[正文段落]
[Dygraph API] Fix merged_momentum, provide actual inplace operations … #59161

RuohengMa · 2023-11-20T08:27:31Z

PR types

Bug fixes

PR changes

APIs

Description

在维持#58204功能的前提下修复遗留的问题，使fallback到CPU后，merged_momentum kernel里输入输出算子在CPU上的地址是一样的

以merged_momentum为例：
output部分：
修复前：

  std::tuple<std::vector<Tensor>&, std::vector<Tensor>&, paddle::optional<std::vector<Tensor>>&> api_output{param, velocity, master_param};
  auto kernel_out_0 = SetInplaceVectorKernelOutput(param.size(), &std::get<0>(api_output));
  if (kernel_result.has_fallback_cpu) {
    TransDataBackend(kernel_out_0, actual_kernel_backend, kernel_out_0);
  }
  auto kernel_out_1 = SetInplaceVectorKernelOutput(param.size(), &std::get<1>(api_output));
  if (kernel_result.has_fallback_cpu) {
    TransDataBackend(kernel_out_1, actual_kernel_backend, kernel_out_1);
  }
  auto kernel_out_2 = SetInplaceOptionalVectorKernelOutput(param.size(), std::get<2>(api_output));
  if (kernel_result.has_fallback_cpu) {
    TransDataBackend(kernel_out_2, actual_kernel_backend, kernel_out_2);
  }

修复后：

  std::tuple<std::vector<Tensor>&, std::vector<Tensor>&, paddle::optional<std::vector<Tensor>>&> api_output{param, velocity, master_param};
  auto kernel_out_0 = SetInplaceVectorKernelOutput(param.size(), &std::get<0>(api_output));
  if (kernel_result.has_fallback_cpu) {
    for (size_t i = 0; i < kernel_out_0.size(); ++i) {
      kernel_out_0[i] = const_cast<phi::DenseTensor*>(input_param[i]);
    }
  }
  auto kernel_out_1 = SetInplaceVectorKernelOutput(param.size(), &std::get<1>(api_output));
  if (kernel_result.has_fallback_cpu) {
    for (size_t i = 0; i < kernel_out_1.size(); ++i) {
      kernel_out_1[i] = const_cast<phi::DenseTensor*>(input_velocity[i]);
    }
  }
  auto kernel_out_2 = SetInplaceOptionalVectorKernelOutput(param.size(), std::get<2>(api_output));
  if (kernel_result.has_fallback_cpu) {
    for (size_t i = 0; i < kernel_out_2.size(); ++i) {
      kernel_out_2[i] = const_cast<phi::DenseTensor*>(input_master_param->at(i));
    }
  }

return前的copy back部分：
修复前：

  if (kernel_result.has_fallback_cpu) {

    TransDataBackend(kernel_out_0, kernel_backend, kernel_out_0);
    TransDataBackend(kernel_out_1, kernel_backend, kernel_out_1);
    TransDataBackend(kernel_out_2, kernel_backend, kernel_out_2);

  }

修复后：

  if (kernel_result.has_fallback_cpu) {

    TransDataBackend(kernel_out_0, kernel_backend, kernel_out_0);
    for (size_t i = 0; i < param.size(); ++i) {
      auto target_ptr = static_cast<phi::DenseTensor*>(param.at(i).impl().get());
      *target_ptr = *kernel_out_0.at(i);
    }
    TransDataBackend(kernel_out_1, kernel_backend, kernel_out_1);
    for (size_t i = 0; i < velocity.size(); ++i) {
      auto target_ptr = static_cast<phi::DenseTensor*>(velocity.at(i).impl().get());
      *target_ptr = *kernel_out_1.at(i);
    }
    TransDataBackend(kernel_out_2, kernel_backend, kernel_out_2);
    if (master_param) {
      for (size_t i = 0; i < master_param->size(); ++i) {
        auto target_ptr = static_cast<phi::DenseTensor*>(master_param->at(i).impl().get());
        *target_ptr = *kernel_out_2.at(i);
      }
    }

  }

paddle-bot · 2023-11-20T08:27:36Z

你的PR提交成功，感谢你对开源项目的贡献!

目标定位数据
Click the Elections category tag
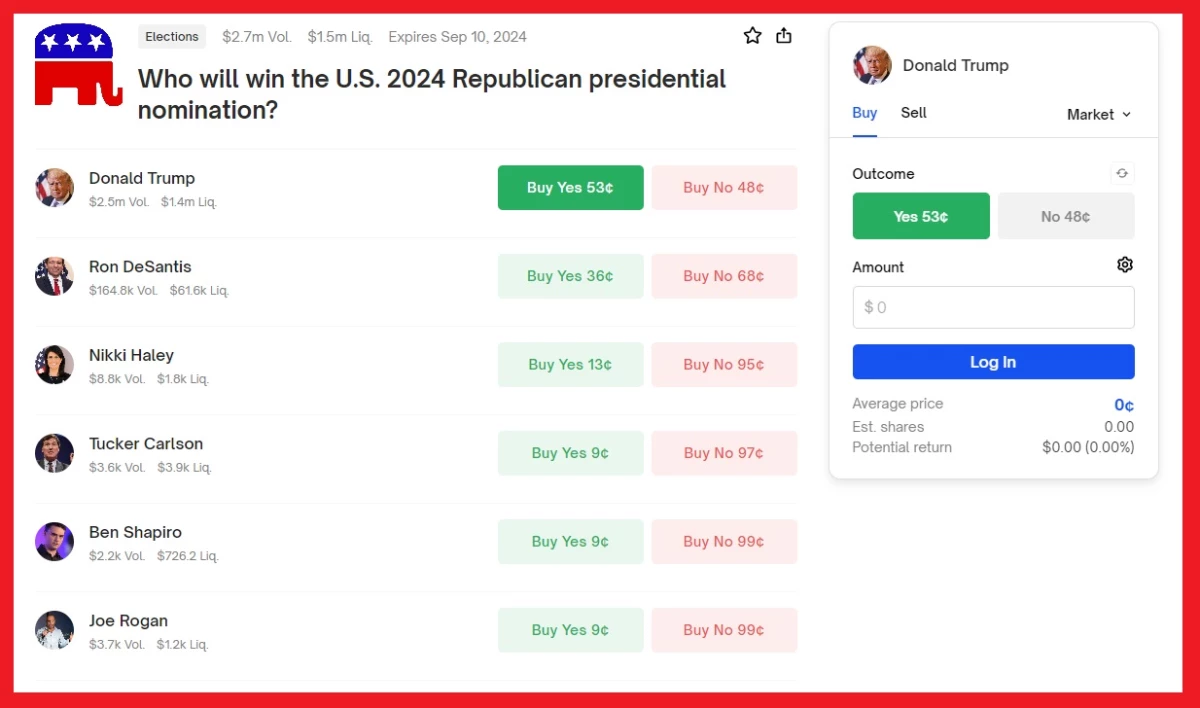The image size is (1200, 708). [172, 37]
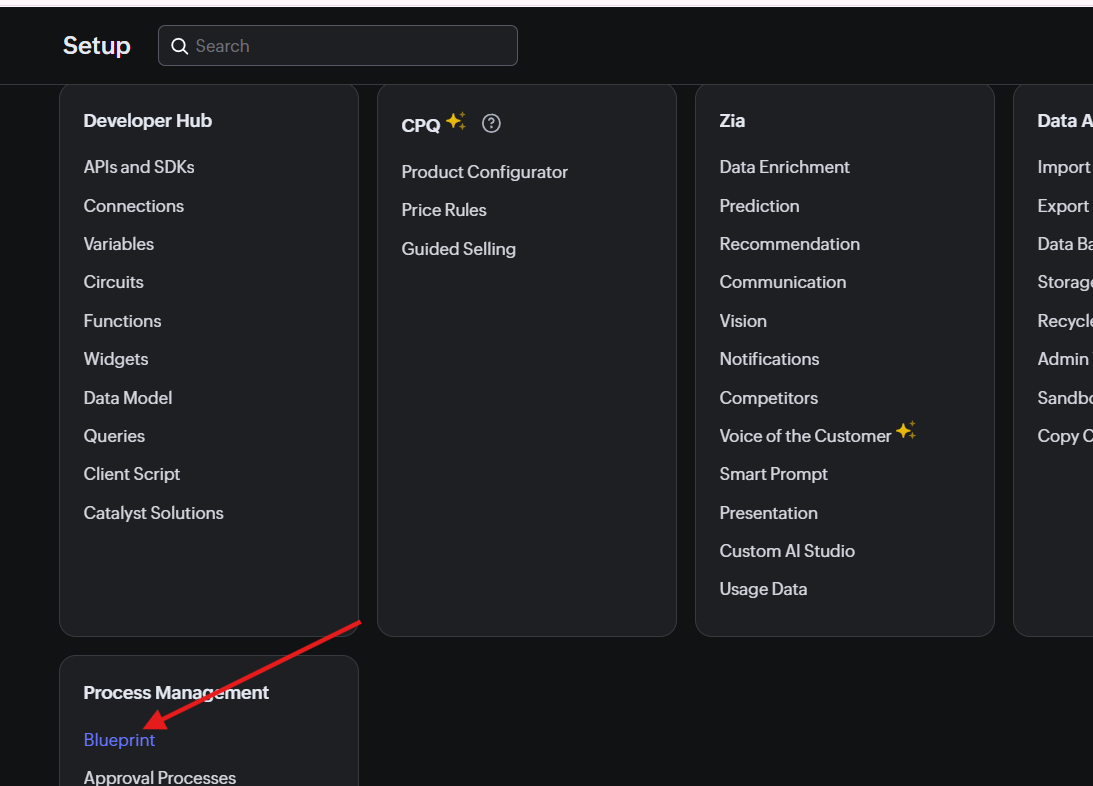Open Approval Processes
The image size is (1093, 786).
[160, 777]
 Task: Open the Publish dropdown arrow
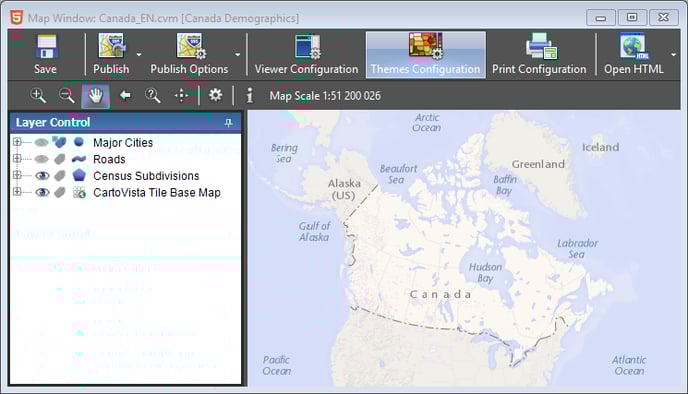click(x=139, y=55)
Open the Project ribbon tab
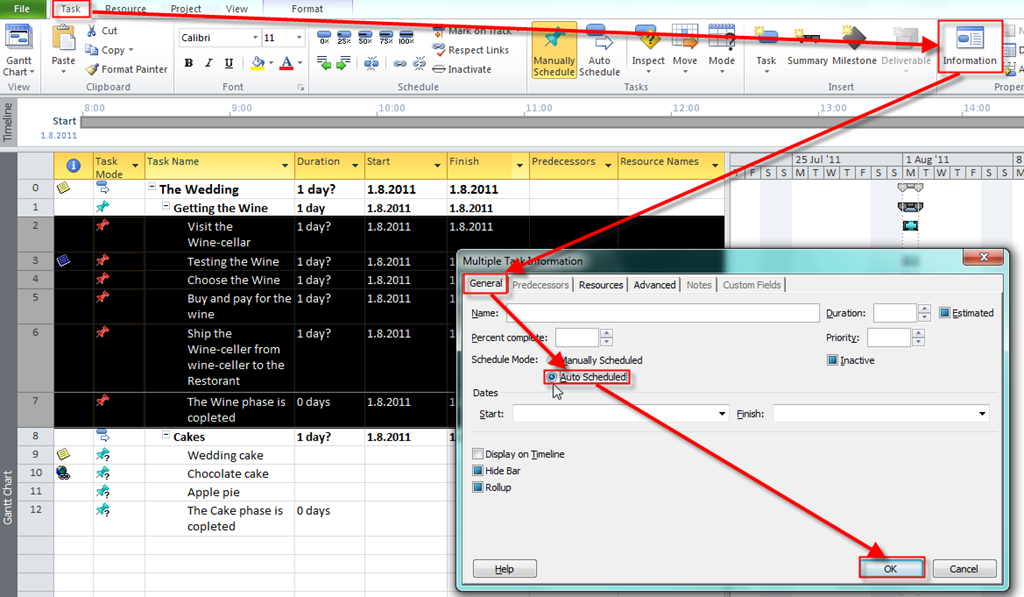 [x=185, y=9]
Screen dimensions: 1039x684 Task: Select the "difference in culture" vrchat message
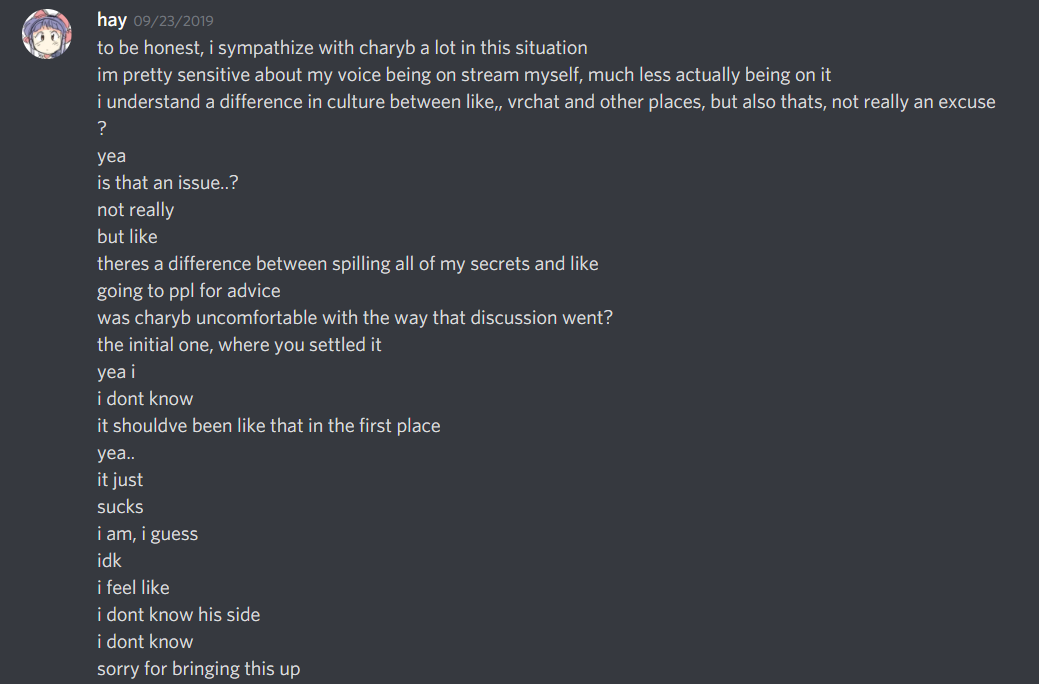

[任务要求] 根据这段 PR 说明，修复之后 fallback 到 CPU 时，merged_momentum kernel 里的输入输出在 CPU 上的地址有什么关系？

[完成结果] 两者在 CPU 上的地址是一样的。